Material for this task:
····················
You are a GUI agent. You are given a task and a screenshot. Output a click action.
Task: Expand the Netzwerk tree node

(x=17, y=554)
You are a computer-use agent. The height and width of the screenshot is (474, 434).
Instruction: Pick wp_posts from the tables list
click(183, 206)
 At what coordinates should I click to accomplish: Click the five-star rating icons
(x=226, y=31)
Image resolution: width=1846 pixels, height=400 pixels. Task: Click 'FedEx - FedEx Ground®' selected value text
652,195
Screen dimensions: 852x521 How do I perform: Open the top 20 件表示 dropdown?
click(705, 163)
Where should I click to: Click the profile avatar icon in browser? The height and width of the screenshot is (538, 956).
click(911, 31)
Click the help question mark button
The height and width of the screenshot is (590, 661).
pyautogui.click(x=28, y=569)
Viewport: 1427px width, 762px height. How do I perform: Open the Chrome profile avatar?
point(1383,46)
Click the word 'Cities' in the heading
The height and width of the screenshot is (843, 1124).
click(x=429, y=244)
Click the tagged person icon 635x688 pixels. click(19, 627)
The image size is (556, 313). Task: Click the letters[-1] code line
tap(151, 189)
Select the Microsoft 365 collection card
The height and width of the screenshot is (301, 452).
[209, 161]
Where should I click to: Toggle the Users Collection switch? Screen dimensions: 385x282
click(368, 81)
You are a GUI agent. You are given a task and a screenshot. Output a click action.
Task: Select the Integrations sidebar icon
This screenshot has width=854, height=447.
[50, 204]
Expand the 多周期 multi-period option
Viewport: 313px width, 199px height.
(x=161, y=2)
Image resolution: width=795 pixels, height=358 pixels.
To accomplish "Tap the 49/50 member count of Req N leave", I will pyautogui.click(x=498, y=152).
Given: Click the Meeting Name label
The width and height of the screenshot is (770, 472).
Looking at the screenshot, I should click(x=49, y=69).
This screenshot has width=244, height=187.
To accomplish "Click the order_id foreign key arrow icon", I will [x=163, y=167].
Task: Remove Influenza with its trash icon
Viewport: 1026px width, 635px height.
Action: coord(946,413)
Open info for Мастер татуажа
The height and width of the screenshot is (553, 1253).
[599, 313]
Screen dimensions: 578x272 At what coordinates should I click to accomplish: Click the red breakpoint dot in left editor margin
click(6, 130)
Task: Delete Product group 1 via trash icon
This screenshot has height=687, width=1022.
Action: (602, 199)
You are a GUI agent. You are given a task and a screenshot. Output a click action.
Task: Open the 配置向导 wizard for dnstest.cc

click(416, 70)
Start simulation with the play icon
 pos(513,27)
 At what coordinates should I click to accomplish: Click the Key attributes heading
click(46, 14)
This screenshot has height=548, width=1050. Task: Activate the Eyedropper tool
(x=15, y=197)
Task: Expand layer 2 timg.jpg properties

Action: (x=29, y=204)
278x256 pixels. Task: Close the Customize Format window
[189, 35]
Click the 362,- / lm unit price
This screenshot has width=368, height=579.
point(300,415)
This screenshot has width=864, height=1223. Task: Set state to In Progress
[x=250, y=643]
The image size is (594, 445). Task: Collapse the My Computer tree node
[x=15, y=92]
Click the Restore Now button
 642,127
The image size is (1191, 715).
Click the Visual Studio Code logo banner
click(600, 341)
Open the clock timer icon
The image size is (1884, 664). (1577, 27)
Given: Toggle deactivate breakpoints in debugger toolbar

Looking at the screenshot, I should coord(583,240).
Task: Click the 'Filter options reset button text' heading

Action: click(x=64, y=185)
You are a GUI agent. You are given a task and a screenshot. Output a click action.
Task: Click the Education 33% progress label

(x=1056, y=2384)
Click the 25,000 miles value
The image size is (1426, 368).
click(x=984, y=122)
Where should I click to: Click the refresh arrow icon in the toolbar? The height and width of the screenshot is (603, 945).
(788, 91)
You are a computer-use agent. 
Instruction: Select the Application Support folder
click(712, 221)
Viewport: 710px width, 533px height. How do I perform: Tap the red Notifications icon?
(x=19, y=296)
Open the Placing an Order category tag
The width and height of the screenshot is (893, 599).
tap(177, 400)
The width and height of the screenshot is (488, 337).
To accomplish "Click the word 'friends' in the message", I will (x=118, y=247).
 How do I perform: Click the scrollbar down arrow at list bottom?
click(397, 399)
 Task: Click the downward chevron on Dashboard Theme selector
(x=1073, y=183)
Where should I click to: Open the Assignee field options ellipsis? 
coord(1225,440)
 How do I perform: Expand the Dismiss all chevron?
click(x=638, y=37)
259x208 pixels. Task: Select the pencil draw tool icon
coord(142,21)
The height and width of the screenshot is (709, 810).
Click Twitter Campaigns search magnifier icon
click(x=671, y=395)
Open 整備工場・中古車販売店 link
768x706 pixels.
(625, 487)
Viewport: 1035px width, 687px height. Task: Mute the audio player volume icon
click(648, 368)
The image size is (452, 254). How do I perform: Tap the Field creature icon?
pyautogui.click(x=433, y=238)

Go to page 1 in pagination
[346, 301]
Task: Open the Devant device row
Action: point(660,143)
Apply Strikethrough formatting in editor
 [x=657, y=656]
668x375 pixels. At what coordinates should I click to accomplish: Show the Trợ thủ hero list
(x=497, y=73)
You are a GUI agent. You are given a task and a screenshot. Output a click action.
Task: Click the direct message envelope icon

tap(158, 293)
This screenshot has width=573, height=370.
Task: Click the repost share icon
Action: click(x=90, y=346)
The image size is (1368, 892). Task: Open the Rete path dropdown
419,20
····················
Your task: Each line above is to be reproduced exactly.

Answer section:
You are a GUI agent. You are given a task and a screenshot. Output a click action.
Task: Expand the Netzwerk tree node

(x=17, y=554)
You are a computer-use agent. The height and width of the screenshot is (474, 434).
Instruction: Pick wp_posts from the tables list
click(183, 206)
 At what coordinates should I click to accomplish: Click the five-star rating icons
(x=226, y=31)
Image resolution: width=1846 pixels, height=400 pixels. Task: Click 'FedEx - FedEx Ground®' selected value text
652,195
Screen dimensions: 852x521 How do I perform: Open the top 20 件表示 dropdown?
click(705, 163)
Where should I click to: Click the profile avatar icon in browser? The height and width of the screenshot is (538, 956).
click(911, 31)
Click the help question mark button
The height and width of the screenshot is (590, 661).
pyautogui.click(x=28, y=569)
Viewport: 1427px width, 762px height. How do I perform: Open the Chrome profile avatar?
point(1383,46)
Click the word 'Cities' in the heading
The height and width of the screenshot is (843, 1124).
click(x=429, y=244)
Click the tagged person icon 635x688 pixels. click(19, 627)
The image size is (556, 313). Task: Click the letters[-1] code line
tap(151, 189)
Select the Microsoft 365 collection card
The height and width of the screenshot is (301, 452).
[209, 161]
Where should I click to: Toggle the Users Collection switch? Screen dimensions: 385x282
click(368, 81)
You are a GUI agent. You are given a task and a screenshot. Output a click action.
Task: Select the Integrations sidebar icon
This screenshot has width=854, height=447.
[50, 204]
Expand the 多周期 multi-period option
Viewport: 313px width, 199px height.
(x=161, y=2)
Image resolution: width=795 pixels, height=358 pixels.
To accomplish "Tap the 49/50 member count of Req N leave", I will pyautogui.click(x=498, y=152).
Given: Click the Meeting Name label
The width and height of the screenshot is (770, 472).
Looking at the screenshot, I should click(x=49, y=69).
This screenshot has width=244, height=187.
To accomplish "Click the order_id foreign key arrow icon", I will [x=163, y=167].
Task: Remove Influenza with its trash icon
Viewport: 1026px width, 635px height.
Action: coord(946,413)
Open info for Мастер татуажа
The height and width of the screenshot is (553, 1253).
[599, 313]
Screen dimensions: 578x272 At what coordinates should I click to accomplish: Click the red breakpoint dot in left editor margin
click(6, 130)
Task: Delete Product group 1 via trash icon
This screenshot has height=687, width=1022.
Action: (602, 199)
You are a GUI agent. You are given a task and a screenshot. Output a click action.
Task: Open the 配置向导 wizard for dnstest.cc

click(416, 70)
Start simulation with the play icon
 pos(513,27)
 At what coordinates should I click to accomplish: Click the Key attributes heading
click(46, 14)
This screenshot has height=548, width=1050. Task: Activate the Eyedropper tool
(x=15, y=197)
Task: Expand layer 2 timg.jpg properties

Action: (x=29, y=204)
278x256 pixels. Task: Close the Customize Format window
[189, 35]
Click the 362,- / lm unit price
This screenshot has width=368, height=579.
point(300,415)
This screenshot has width=864, height=1223. Task: Set state to In Progress
[x=250, y=643]
The image size is (594, 445). Task: Collapse the My Computer tree node
[x=15, y=92]
Click the Restore Now button
 642,127
The image size is (1191, 715).
Click the Visual Studio Code logo banner
click(600, 341)
Open the clock timer icon
The image size is (1884, 664). (1577, 27)
Given: Toggle deactivate breakpoints in debugger toolbar

Looking at the screenshot, I should coord(583,240).
Task: Click the 'Filter options reset button text' heading

Action: click(x=64, y=185)
You are a GUI agent. You are given a task and a screenshot. Output a click action.
Task: Click the Education 33% progress label

(x=1056, y=2384)
Click the 25,000 miles value
The image size is (1426, 368).
click(x=984, y=122)
Where should I click to: Click the refresh arrow icon in the toolbar? The height and width of the screenshot is (603, 945).
(788, 91)
You are a computer-use agent. 
Instruction: Select the Application Support folder
click(712, 221)
Viewport: 710px width, 533px height. How do I perform: Tap the red Notifications icon?
(x=19, y=296)
Open the Placing an Order category tag
The width and height of the screenshot is (893, 599).
tap(177, 400)
The width and height of the screenshot is (488, 337).
To accomplish "Click the word 'friends' in the message", I will (x=118, y=247).
 How do I perform: Click the scrollbar down arrow at list bottom?
click(397, 399)
 Task: Click the downward chevron on Dashboard Theme selector
(x=1073, y=183)
Where should I click to: Open the Assignee field options ellipsis? 
coord(1225,440)
 How do I perform: Expand the Dismiss all chevron?
click(x=638, y=37)
259x208 pixels. Task: Select the pencil draw tool icon
coord(142,21)
The height and width of the screenshot is (709, 810).
Click Twitter Campaigns search magnifier icon
click(x=671, y=395)
Open 整備工場・中古車販売店 link
768x706 pixels.
(625, 487)
Viewport: 1035px width, 687px height. Task: Mute the audio player volume icon
click(648, 368)
The image size is (452, 254). How do I perform: Tap the Field creature icon?
pyautogui.click(x=433, y=238)

Go to page 1 in pagination
[346, 301]
Task: Open the Devant device row
Action: point(660,143)
Apply Strikethrough formatting in editor
 [x=657, y=656]
668x375 pixels. At what coordinates should I click to accomplish: Show the Trợ thủ hero list
(x=497, y=73)
You are a GUI agent. You are given a task and a screenshot. Output a click action.
Task: Click the direct message envelope icon

tap(158, 293)
This screenshot has width=573, height=370.
Task: Click the repost share icon
Action: click(x=90, y=346)
The image size is (1368, 892). Task: Open the Rete path dropdown
419,20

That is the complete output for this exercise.